What this task involves:
Please repeat exactly the lines from the one containing "Task: Open the" to the end of the entries below, both included, and omit all pictures.

Stored items
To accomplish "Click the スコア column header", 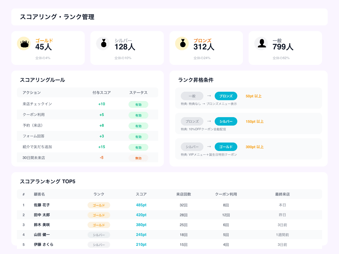I will (141, 194).
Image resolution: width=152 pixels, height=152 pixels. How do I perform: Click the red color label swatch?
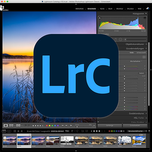tap(47, 126)
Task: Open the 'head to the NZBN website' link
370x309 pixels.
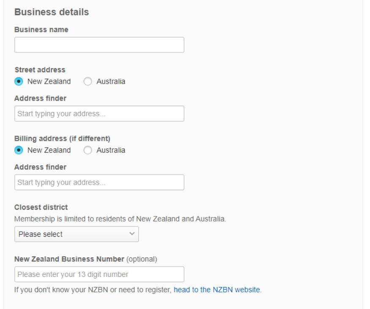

Expected answer:
Task: Open the 'head to the NZBN website' link
370x309 pixels.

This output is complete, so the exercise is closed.